__Aim__: Write out every line of the listing below word for word, leaving out the pictures.

-- Start of Records to use --

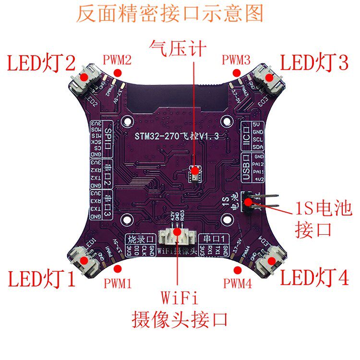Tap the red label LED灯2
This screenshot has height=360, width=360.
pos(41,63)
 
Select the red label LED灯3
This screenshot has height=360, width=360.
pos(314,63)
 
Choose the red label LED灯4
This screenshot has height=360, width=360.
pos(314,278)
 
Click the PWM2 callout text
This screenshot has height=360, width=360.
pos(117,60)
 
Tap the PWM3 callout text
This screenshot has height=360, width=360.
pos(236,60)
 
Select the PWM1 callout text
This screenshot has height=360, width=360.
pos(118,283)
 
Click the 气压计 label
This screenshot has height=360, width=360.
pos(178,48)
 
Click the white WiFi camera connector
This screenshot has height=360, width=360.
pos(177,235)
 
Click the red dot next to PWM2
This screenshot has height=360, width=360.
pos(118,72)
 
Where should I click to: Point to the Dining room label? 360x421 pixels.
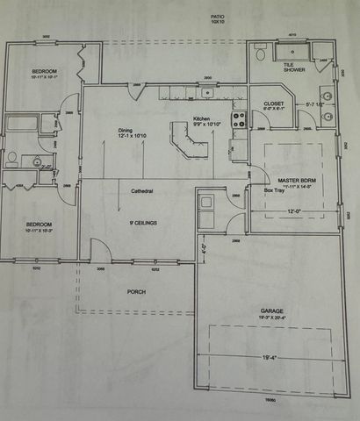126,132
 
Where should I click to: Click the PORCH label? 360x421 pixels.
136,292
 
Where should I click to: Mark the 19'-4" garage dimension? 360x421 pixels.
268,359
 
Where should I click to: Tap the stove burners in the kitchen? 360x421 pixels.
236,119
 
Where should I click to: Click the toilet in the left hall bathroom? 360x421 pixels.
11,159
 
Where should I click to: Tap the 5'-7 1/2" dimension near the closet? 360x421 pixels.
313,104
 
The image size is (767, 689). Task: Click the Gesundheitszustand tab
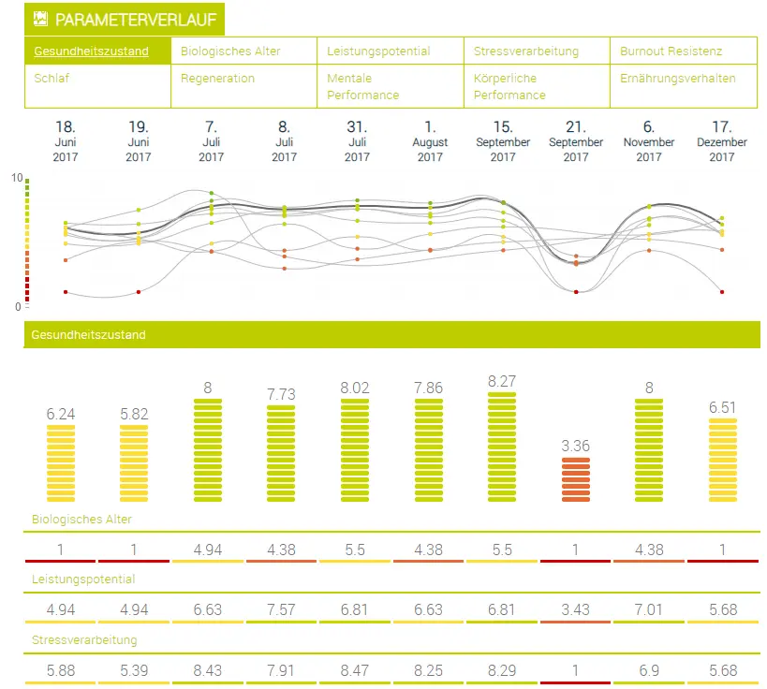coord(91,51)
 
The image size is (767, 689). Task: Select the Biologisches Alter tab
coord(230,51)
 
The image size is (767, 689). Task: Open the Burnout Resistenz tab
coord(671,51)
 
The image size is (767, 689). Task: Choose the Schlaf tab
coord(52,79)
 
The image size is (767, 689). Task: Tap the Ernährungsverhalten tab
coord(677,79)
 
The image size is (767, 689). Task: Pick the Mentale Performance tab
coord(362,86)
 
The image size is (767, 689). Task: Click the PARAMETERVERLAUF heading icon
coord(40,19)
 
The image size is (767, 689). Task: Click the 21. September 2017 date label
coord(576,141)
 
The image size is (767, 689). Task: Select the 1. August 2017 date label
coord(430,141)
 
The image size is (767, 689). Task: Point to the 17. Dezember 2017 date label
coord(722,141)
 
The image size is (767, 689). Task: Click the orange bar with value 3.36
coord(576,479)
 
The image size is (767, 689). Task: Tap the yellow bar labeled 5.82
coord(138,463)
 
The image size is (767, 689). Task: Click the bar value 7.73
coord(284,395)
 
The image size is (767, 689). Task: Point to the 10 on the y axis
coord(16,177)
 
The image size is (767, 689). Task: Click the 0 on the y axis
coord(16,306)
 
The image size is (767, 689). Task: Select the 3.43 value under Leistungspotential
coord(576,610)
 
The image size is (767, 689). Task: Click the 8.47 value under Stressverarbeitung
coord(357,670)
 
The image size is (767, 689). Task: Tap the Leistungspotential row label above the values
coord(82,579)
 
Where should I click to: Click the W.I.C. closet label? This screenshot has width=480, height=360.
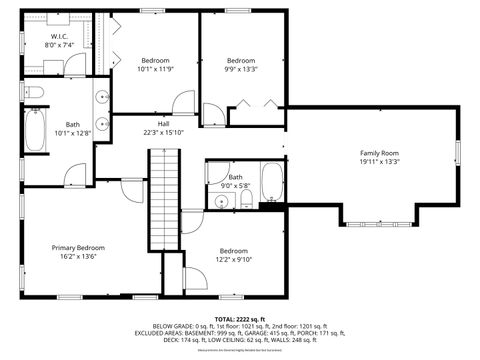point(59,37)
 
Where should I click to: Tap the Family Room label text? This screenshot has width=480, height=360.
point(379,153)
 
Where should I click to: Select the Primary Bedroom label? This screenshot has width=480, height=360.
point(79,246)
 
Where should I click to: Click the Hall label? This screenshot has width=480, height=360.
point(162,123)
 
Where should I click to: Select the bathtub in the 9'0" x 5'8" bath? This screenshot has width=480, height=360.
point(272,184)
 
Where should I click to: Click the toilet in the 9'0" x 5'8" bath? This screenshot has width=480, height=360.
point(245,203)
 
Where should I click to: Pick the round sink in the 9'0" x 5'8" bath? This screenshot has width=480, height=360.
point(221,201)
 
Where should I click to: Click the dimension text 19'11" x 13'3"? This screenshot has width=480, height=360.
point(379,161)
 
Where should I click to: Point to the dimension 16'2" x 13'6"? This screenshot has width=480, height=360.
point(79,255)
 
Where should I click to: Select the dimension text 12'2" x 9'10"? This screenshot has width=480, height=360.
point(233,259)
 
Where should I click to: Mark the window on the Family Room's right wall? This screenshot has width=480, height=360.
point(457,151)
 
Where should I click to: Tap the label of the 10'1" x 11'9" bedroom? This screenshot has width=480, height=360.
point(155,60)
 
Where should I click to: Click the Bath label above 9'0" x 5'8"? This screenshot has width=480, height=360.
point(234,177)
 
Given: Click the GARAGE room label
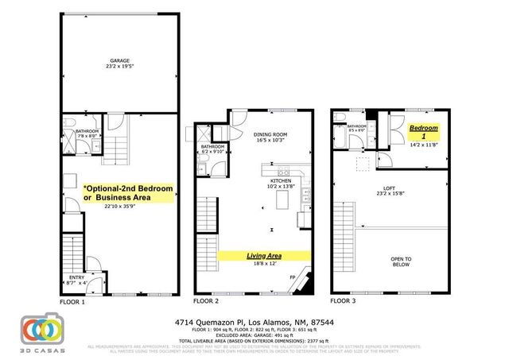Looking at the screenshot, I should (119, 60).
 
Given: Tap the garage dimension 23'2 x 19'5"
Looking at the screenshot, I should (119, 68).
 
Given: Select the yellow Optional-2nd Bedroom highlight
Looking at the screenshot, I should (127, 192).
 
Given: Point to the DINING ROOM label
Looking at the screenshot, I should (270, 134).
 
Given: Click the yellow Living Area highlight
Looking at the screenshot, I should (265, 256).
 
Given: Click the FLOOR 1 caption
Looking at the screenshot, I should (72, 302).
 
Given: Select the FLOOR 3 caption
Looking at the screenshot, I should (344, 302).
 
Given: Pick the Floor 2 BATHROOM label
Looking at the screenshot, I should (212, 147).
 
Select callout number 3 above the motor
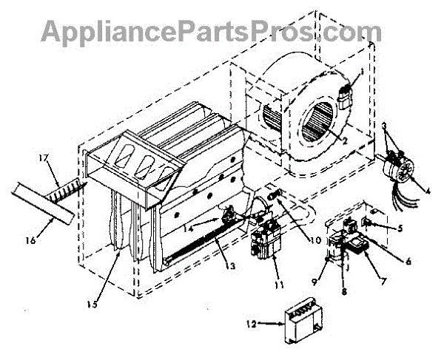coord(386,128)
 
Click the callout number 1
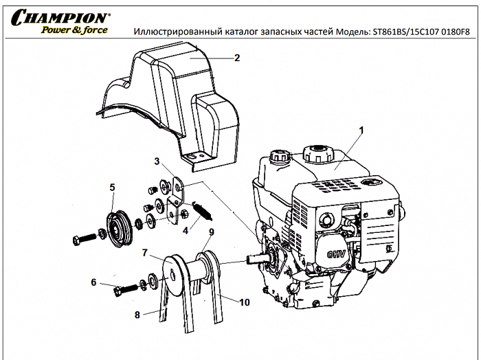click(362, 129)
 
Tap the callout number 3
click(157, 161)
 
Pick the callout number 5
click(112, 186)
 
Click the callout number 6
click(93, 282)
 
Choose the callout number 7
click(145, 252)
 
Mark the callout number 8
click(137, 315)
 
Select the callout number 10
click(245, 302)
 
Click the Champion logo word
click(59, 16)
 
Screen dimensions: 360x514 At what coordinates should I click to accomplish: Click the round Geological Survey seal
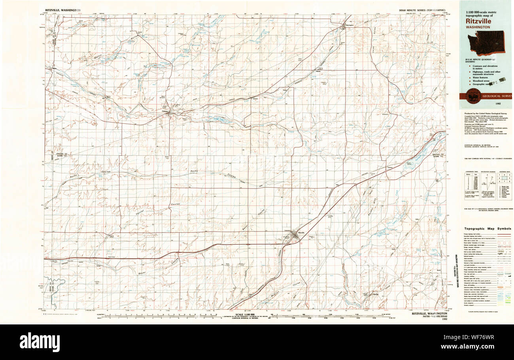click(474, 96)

-- End of Records to use --

__Response below__:
Tap the red label LED灯2
This screenshot has height=360, width=360.
pos(41,63)
 
Select the red label LED灯3
This screenshot has height=360, width=360.
pos(314,63)
 
Choose the red label LED灯4
This screenshot has height=360, width=360.
pos(314,278)
 
Click the PWM2 callout text
This screenshot has height=360, width=360.
pos(117,60)
 
Tap the PWM3 callout text
This screenshot has height=360, width=360.
pos(236,60)
 
Select the PWM1 callout text
This screenshot has height=360, width=360.
pos(118,283)
 
Click the 气压计 label
This screenshot has height=360, width=360.
pos(178,48)
 
Click the white WiFi camera connector
This screenshot has height=360, width=360.
pos(177,235)
 
Click the red dot next to PWM2
This screenshot has height=360, width=360.
pos(118,72)
 
Where should I click to: Point to the Dining room label? 360x421 pixels.
126,132
 
Where should I click to: Click the PORCH label? 360x421 pixels.
136,292
 
Where should I click to: Mark the 19'-4" garage dimension? 360x421 pixels.
268,359
 
Where should I click to: Tap the stove burners in the kitchen? 360x421 pixels.
236,119
 
Where should I click to: Click the toilet in the left hall bathroom? 360x421 pixels.
11,159
 
Where should I click to: Tap the 5'-7 1/2" dimension near the closet? 360x421 pixels.
313,104
 
The image size is (767, 689). Task: Click the Gesundheitszustand tab
coord(91,51)
 
The image size is (767, 689). Task: Select the Biologisches Alter tab
coord(230,51)
 
The image size is (767, 689). Task: Open the Burnout Resistenz tab
coord(671,51)
 
The image size is (767, 689). Task: Choose the Schlaf tab
coord(52,79)
 
The image size is (767, 689). Task: Tap the Ernährungsverhalten tab
coord(677,79)
 
The image size is (767, 689). Task: Pick the Mentale Performance tab
coord(362,86)
 
The image size is (767, 689). Task: Click the PARAMETERVERLAUF heading icon
coord(40,19)
 
The image size is (767, 689). Task: Click the 21. September 2017 date label
coord(576,141)
 
The image size is (767, 689). Task: Select the 1. August 2017 date label
coord(430,141)
 
The image size is (767, 689). Task: Point to the 17. Dezember 2017 date label
coord(722,141)
 
The image size is (767, 689). Task: Click the orange bar with value 3.36
coord(576,479)
 
The image size is (767, 689). Task: Tap the yellow bar labeled 5.82
coord(138,463)
 
The image size is (767, 689). Task: Click the bar value 7.73
coord(284,395)
 
The image size is (767, 689). Task: Point to the 10 on the y axis
coord(16,177)
 
The image size is (767, 689). Task: Click the 0 on the y axis
coord(16,306)
 
The image size is (767, 689). Task: Select the 3.43 value under Leistungspotential
coord(576,610)
 
The image size is (767, 689). Task: Click the 8.47 value under Stressverarbeitung
coord(357,670)
 
The image size is (767, 689). Task: Tap the Leistungspotential row label above the values
coord(82,579)
 
Where should I click to: Click the W.I.C. closet label? This screenshot has width=480, height=360.
point(59,37)
 
Where should I click to: Tap the Family Room label text? This screenshot has width=480, height=360.
point(379,153)
 
Where should I click to: Select the Primary Bedroom label? This screenshot has width=480, height=360.
point(79,246)
 
Where should I click to: Click the Hall label? This screenshot has width=480, height=360.
point(162,123)
 
Where should I click to: Select the bathtub in the 9'0" x 5'8" bath? This screenshot has width=480, height=360.
point(272,184)
 
Where should I click to: Click the toilet in the 9'0" x 5'8" bath? This screenshot has width=480, height=360.
point(245,203)
 
Where should I click to: Pick the round sink in the 9'0" x 5'8" bath? This screenshot has width=480, height=360.
point(221,201)
 
Where should I click to: Click the dimension text 19'11" x 13'3"? This screenshot has width=480, height=360.
point(379,161)
 
Where should I click to: Point to the dimension 16'2" x 13'6"? This screenshot has width=480, height=360.
point(79,255)
 
Where should I click to: Select the dimension text 12'2" x 9'10"? This screenshot has width=480, height=360.
point(233,259)
 
Where should I click to: Mark the window on the Family Room's right wall? This screenshot has width=480, height=360.
point(457,151)
 
Where should I click to: Tap the label of the 10'1" x 11'9" bedroom? This screenshot has width=480, height=360.
point(155,60)
 
Where should I click to: Click the Bath label above 9'0" x 5'8"? This screenshot has width=480, height=360.
point(234,177)
 
Given: Click the GARAGE room label
Looking at the screenshot, I should (119, 60).
 
Given: Tap the garage dimension 23'2 x 19'5"
Looking at the screenshot, I should (119, 68).
 
Given: Select the yellow Optional-2nd Bedroom highlight
Looking at the screenshot, I should (127, 192).
 
Given: Point to the DINING ROOM label
Looking at the screenshot, I should (270, 134).
 
Given: Click the yellow Living Area highlight
Looking at the screenshot, I should (265, 256).
 
Given: Click the FLOOR 1 caption
Looking at the screenshot, I should (72, 302).
 
Given: Select the FLOOR 3 caption
Looking at the screenshot, I should (344, 302).
 
Given: Pick the Floor 2 BATHROOM label
Looking at the screenshot, I should (212, 147).
 
Select callout number 3 above the motor
coord(386,128)
 
Click the callout number 1
click(362, 129)
 
Tap the callout number 3
click(157, 161)
 
Pick the callout number 5
click(112, 186)
 
Click the callout number 6
click(93, 282)
 
Choose the callout number 7
click(145, 252)
 
Mark the callout number 8
click(137, 315)
 
Select the callout number 10
click(245, 302)
 
Click the Champion logo word
click(59, 16)
 
Screen dimensions: 360x514 At what coordinates should I click to accomplish: Click the round Geological Survey seal
click(474, 96)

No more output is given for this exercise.